Provided entries below:

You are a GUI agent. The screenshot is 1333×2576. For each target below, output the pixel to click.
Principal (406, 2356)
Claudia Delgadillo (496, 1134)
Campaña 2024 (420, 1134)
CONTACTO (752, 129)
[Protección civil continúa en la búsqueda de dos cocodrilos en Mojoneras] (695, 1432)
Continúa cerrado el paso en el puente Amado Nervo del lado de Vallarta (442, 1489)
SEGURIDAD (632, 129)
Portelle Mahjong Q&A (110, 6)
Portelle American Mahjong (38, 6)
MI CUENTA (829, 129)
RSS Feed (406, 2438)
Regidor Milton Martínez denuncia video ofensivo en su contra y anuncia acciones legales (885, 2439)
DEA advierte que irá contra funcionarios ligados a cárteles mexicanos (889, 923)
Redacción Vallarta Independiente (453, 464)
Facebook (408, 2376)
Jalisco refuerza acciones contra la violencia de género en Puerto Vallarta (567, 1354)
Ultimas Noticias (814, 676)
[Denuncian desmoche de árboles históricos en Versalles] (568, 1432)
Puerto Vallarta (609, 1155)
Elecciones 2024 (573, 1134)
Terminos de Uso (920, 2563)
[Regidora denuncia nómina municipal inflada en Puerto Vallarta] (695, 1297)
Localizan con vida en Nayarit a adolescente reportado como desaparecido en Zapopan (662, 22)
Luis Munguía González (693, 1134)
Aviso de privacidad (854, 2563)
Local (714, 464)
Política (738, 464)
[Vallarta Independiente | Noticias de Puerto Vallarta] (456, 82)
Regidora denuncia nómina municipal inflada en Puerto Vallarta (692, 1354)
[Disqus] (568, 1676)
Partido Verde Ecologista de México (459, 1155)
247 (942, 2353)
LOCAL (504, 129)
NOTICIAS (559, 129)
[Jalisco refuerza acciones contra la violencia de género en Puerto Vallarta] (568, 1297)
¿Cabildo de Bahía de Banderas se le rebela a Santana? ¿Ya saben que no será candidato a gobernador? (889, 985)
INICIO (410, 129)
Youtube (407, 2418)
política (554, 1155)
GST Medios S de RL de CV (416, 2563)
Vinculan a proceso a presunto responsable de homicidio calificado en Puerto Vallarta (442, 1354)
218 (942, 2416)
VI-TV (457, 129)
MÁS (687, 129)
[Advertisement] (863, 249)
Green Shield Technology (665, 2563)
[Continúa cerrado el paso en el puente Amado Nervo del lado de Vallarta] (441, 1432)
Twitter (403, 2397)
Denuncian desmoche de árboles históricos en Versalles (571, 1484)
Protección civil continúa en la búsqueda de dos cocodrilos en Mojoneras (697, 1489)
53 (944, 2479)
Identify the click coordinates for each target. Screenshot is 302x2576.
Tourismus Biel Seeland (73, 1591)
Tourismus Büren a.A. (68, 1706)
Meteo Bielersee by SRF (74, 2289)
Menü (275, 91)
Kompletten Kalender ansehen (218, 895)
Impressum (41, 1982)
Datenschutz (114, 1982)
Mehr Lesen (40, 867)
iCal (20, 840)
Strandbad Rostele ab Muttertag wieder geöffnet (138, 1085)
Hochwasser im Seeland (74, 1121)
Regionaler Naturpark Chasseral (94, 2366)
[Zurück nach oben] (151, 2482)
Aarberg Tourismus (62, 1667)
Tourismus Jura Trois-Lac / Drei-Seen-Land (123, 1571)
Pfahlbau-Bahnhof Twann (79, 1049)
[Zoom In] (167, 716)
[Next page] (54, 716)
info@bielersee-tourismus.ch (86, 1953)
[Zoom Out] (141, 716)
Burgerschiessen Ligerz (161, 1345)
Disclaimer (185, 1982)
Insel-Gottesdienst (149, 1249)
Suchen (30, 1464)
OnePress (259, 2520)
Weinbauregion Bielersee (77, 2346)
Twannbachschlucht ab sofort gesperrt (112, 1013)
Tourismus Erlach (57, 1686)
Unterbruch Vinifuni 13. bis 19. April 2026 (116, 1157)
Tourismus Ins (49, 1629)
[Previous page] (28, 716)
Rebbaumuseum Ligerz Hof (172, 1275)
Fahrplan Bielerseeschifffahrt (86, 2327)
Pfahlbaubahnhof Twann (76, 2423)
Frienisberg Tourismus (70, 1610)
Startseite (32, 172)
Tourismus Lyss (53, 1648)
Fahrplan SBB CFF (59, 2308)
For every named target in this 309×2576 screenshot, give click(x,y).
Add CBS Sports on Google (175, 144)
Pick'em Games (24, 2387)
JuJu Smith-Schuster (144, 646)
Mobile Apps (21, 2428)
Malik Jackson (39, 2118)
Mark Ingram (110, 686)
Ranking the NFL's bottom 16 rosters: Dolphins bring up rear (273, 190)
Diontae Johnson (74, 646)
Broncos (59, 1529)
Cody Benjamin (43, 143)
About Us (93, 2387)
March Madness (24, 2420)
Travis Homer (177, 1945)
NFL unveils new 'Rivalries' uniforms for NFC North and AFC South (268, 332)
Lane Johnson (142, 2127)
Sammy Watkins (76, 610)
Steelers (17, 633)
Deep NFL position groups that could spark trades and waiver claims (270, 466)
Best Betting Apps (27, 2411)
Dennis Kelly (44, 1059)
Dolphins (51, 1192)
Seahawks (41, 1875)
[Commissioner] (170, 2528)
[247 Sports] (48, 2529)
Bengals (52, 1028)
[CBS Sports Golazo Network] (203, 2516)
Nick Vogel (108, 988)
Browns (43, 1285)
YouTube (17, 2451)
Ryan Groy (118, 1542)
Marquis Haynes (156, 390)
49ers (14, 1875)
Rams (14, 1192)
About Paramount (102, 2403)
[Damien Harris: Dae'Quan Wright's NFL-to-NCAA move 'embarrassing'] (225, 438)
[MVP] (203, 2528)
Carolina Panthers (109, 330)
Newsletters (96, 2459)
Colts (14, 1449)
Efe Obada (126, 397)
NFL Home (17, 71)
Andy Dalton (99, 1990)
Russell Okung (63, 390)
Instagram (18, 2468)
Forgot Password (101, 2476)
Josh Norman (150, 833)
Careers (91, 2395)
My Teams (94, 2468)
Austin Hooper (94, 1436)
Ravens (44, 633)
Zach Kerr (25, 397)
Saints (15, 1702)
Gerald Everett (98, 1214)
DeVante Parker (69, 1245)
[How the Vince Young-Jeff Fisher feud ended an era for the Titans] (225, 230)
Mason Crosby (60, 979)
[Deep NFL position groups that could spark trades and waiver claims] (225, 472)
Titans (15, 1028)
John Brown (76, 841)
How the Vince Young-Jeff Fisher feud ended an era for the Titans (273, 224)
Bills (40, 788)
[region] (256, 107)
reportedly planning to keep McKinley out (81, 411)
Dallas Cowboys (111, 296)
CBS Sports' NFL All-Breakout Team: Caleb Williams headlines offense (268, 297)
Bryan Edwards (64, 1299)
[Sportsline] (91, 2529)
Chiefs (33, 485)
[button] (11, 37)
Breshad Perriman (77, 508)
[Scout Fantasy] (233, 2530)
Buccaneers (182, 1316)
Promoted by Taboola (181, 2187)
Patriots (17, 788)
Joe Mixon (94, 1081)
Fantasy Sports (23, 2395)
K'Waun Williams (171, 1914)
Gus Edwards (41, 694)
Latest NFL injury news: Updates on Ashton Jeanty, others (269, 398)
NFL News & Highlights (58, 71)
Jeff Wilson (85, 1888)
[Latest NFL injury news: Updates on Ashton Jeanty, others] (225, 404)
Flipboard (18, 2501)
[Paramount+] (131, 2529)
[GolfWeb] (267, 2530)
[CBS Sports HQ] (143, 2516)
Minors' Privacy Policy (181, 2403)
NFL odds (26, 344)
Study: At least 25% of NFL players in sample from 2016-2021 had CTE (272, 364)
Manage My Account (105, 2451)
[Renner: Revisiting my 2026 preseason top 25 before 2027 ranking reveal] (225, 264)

End of Provided entries.

Work to be completed. Each line from the top of the entries above through the line containing "Portelle American Mahjong (38, 6)" must be transcribed exactly, and no other line may appear.

Solution to this exercise.
You are a GUI agent. The screenshot is 1333×2576. For each target below, output the pixel to click.
Principal (406, 2356)
Claudia Delgadillo (496, 1134)
Campaña 2024 (420, 1134)
CONTACTO (752, 129)
[Protección civil continúa en la búsqueda de dos cocodrilos en Mojoneras] (695, 1432)
Continúa cerrado el paso en el puente Amado Nervo del lado de Vallarta (442, 1489)
SEGURIDAD (632, 129)
Portelle Mahjong Q&A (110, 6)
Portelle American Mahjong (38, 6)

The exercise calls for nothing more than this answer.